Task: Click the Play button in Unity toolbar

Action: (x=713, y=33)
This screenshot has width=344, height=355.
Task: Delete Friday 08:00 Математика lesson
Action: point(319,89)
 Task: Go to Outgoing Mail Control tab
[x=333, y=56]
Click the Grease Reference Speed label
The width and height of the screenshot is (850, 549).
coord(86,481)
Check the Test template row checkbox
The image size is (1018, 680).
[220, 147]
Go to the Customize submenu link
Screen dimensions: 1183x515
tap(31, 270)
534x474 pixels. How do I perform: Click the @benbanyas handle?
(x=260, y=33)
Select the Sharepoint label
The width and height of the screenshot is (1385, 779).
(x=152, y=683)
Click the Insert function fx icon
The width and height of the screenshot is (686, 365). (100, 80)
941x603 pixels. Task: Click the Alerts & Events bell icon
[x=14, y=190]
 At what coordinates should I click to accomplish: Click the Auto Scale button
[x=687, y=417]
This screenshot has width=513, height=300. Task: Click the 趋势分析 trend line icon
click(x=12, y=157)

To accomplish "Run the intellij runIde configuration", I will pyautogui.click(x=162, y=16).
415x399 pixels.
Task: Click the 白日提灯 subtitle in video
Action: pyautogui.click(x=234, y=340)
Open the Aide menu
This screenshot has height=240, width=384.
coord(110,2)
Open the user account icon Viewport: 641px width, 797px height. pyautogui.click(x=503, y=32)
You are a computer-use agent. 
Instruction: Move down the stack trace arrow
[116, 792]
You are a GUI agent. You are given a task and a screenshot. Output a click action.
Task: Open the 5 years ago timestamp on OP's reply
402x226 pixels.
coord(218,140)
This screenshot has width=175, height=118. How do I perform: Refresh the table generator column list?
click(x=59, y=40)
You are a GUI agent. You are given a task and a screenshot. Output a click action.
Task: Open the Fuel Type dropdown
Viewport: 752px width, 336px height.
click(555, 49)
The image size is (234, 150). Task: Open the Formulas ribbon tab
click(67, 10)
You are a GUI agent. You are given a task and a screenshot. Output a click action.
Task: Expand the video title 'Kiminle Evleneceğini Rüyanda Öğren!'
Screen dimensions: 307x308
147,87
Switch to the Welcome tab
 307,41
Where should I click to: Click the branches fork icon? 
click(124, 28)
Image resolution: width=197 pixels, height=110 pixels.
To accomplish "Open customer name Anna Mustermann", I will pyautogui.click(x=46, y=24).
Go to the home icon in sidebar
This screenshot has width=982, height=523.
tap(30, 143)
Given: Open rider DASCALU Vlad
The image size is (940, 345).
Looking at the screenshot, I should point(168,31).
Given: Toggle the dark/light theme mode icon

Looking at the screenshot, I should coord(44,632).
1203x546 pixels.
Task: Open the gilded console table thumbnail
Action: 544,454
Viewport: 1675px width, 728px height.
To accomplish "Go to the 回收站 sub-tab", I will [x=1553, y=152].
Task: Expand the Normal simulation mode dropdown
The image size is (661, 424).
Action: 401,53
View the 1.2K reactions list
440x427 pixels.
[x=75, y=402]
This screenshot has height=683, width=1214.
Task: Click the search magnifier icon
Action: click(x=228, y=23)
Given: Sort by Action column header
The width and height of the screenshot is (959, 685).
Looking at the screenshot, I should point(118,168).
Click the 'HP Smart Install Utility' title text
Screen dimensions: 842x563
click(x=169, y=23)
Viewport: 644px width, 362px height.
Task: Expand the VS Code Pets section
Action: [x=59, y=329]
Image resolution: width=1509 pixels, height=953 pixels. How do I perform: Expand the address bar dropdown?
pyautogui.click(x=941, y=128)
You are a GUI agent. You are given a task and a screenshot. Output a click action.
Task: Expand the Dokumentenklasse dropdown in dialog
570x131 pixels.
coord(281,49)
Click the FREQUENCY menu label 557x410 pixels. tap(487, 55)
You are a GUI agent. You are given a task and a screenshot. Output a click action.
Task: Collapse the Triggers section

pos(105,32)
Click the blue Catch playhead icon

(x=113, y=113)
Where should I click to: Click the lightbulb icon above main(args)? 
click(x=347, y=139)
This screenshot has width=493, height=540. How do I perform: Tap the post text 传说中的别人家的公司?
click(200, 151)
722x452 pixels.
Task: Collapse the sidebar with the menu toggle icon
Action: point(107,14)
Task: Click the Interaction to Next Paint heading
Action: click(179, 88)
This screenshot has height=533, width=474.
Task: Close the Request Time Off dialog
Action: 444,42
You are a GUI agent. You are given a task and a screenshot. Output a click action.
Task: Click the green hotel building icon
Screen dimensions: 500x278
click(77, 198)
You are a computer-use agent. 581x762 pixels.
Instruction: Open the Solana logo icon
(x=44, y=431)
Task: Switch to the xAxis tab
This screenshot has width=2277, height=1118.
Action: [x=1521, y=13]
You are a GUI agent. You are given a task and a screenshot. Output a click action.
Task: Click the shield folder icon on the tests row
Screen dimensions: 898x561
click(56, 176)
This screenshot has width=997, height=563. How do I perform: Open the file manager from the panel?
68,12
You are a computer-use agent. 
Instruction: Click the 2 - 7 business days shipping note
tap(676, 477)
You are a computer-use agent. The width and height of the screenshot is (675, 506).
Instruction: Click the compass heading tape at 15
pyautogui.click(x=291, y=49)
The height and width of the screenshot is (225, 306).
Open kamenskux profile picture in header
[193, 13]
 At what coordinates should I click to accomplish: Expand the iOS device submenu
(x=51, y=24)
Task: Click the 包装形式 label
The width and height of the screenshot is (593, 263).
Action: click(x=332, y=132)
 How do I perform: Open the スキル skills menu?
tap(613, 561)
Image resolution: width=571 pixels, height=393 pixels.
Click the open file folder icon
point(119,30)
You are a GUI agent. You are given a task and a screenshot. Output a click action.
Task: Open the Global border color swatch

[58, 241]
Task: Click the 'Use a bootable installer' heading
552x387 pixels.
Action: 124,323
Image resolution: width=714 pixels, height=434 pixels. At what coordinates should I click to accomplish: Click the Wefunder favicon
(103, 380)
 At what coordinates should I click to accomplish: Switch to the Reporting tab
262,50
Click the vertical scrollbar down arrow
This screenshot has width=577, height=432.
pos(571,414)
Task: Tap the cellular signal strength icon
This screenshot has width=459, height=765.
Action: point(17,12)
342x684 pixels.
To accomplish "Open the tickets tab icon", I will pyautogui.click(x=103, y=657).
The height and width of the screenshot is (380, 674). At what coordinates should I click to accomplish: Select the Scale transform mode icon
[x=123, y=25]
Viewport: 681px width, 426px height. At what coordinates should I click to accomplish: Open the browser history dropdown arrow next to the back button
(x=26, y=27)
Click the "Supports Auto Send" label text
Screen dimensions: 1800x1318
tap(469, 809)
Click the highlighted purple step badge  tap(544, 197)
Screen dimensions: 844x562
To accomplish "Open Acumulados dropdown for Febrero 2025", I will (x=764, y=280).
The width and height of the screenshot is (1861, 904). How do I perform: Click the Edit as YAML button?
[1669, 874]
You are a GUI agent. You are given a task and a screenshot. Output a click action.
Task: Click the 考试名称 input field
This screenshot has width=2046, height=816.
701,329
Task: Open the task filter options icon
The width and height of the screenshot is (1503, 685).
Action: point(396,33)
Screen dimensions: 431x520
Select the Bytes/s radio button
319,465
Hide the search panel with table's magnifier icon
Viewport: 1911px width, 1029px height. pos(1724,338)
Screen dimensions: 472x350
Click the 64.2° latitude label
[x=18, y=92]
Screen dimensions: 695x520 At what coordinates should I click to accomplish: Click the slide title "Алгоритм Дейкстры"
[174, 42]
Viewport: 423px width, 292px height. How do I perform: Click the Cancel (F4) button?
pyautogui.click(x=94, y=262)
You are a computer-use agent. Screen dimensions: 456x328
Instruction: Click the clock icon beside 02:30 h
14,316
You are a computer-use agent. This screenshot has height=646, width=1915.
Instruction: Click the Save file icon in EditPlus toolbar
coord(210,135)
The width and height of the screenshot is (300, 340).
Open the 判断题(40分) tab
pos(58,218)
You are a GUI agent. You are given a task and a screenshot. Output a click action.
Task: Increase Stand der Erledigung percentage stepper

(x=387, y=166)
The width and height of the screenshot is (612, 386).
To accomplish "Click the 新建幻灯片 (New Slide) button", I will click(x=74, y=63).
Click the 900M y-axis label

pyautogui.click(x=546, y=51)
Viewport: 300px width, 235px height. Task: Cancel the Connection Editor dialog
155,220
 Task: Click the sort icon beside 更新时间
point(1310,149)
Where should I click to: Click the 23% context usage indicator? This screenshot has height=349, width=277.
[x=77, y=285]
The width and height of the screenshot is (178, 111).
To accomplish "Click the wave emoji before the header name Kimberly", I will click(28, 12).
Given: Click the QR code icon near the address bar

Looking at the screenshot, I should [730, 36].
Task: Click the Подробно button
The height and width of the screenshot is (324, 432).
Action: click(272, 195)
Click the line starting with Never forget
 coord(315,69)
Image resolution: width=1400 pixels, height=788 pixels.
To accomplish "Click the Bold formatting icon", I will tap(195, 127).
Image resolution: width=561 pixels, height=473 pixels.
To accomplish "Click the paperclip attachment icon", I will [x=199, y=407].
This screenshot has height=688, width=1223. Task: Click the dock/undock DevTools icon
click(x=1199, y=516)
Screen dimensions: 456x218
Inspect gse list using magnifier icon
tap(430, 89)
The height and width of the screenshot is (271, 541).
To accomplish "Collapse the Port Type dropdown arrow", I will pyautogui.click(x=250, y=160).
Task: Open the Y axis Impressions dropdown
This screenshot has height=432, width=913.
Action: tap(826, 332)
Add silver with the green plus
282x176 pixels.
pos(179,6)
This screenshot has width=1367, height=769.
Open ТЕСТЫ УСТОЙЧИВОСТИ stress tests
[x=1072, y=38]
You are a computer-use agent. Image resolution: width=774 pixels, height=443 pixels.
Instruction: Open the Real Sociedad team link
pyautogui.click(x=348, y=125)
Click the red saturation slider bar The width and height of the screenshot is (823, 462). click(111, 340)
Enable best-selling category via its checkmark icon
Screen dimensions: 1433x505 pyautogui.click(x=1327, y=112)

━━━━━━━━━━

## WHAT THIS TASK INVOLVES
Rewrite everything from the line containing "Click the red" down to the end of the records, renaming "checkmark" to "tick" and leaving all else unchanged.

## OUTPUT
Click the red saturation slider bar The width and height of the screenshot is (823, 462). click(111, 340)
Enable best-selling category via its tick icon
Screen dimensions: 1433x505 pyautogui.click(x=1327, y=112)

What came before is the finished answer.